[comp.lang.c] standardizing integral type sizes

kyle@xanth.UUCP (04/07/87)

I would like to see the sizes of C integral types standardized.  It would be
much easier to write portable code if when I define a variable as an 'int' I
could automatically know that its range is -128 to 127, or -32768 to 32768,
etc.

One proposal might be:

	char	 8 bits
	short	16 bits
	int	32 bits
	long	64 bits

Having compilers on 16-bit machines generate code to handle 64-bit long's may
be cumbersome, but just knowing how "large" each type is would (probably) make
programmers more conscientious about which types they use.  Thus those "huge"
long's won't be needlessly used as often.
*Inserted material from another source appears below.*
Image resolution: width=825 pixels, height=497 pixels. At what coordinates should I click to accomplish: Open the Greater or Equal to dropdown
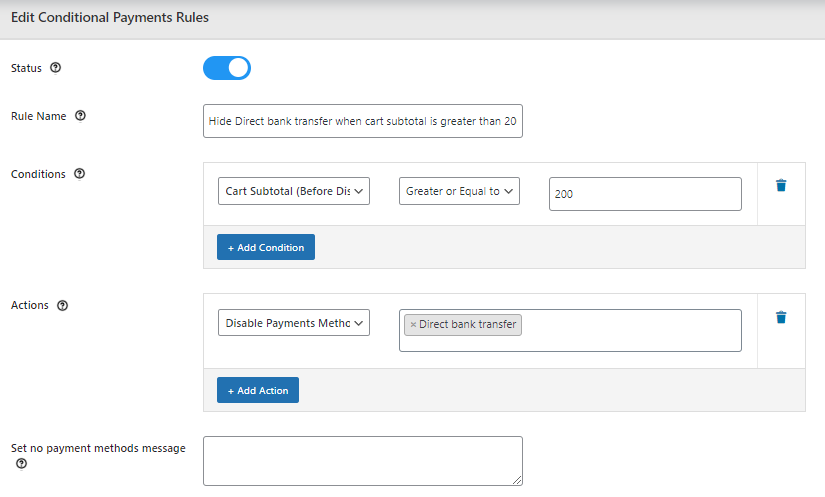[459, 191]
Besides savaging quite a few C implementations, what are the other drawbacks
to this?  Has this already been proposed?

kyle@xanth.cs.odu.edu    (kyle jones @ old dominion university, norfolk, va)

dlnash@ut-ngp.UUCP (04/08/87)

In article <791@xanth.UUCP>, kyle@xanth.UUCP (kyle jones) writes:
> I would like to see the sizes of C integral types standardized.
> [...]
> 
> One proposal might be:
> 
> 	char	 8 bits
> 	short	16 bits
> 	int	32 bits
> 	long	64 bits
> 

This is a good idea in theory, but not in practice.  What do you do
about machines which don't have a word size which is some power of two
(like CDC Cybers or DEC-20s)?  Doing 64 bit arithmetic on a machine with
a 60 bit word size (Cybers) or a 36 bit word size (DEC-20s) would be
extremely difficult.  Another idea would be something like this:

        char    at least  8 bits (possibly more)
        short   at least 16 bits (possibly more)
        int     at least 32 bits (possibly more)
        long    at least 64 bits (possibly more)
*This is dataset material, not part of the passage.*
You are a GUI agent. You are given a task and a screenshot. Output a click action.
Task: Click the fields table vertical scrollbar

Then you would have at least the range you expected.  The compiler could then
choose the size most advantageous for your machine.  If you need to construct
bit masks which depend on the operand size (not usually necessary, usually a
bad idea), you can use our old friend sizeof.

				Don Nash

UUCP:    ...!{ihnp4, allegra, seismo!ut-sally}!ut-ngp!dlnash
ARPA:    dlnash@ngp.UTEXAS.EDU
BITNET:	 CCEU001@UTADNX, DLNASH@UTADNX
TEXNET:  UTADNX::CCEU001, UTADNX::DLNASH

msb@sq.UUCP (04/09/87)

Johnathan Tainter (jtr485@umich.UUCP) writes:

> short, int, long is the dumbest part of C.  The language should have said
> there will be a class of types int<ext> where <ext> is the number of bits.
> [You should] add macros ... so you CANNOT use int, long etc.

And Kyle Jones (kyle@xanth.UUCP) writes:

] I would like to see the sizes of C integral types standardized.  It would be
] much easier to write portable code if when I define a variable as an 'int' I
] could automatically know... its range... [e.g.] char 8 bits, short 16, ...

This comes up all the time, but perhaps it is worth rebutting it again.
The first reason these notions are bad is the presumption that there are
only a very small number of word sizes.  What do you do on a 36-bit 
machine, for instance?

The second thing is, yes, efficiency.  The Draft Standard DOES specify
MINIMUM ranges for the different types.  In effect it guarantees...

	char <= short <= int <= long
	char >= 8 bits, short >= 16 bits, int >= 16 bits, long >= 32 bits

... with the further presumption, which has been part of C for a long
time, that int operations are at least as efficient as other types.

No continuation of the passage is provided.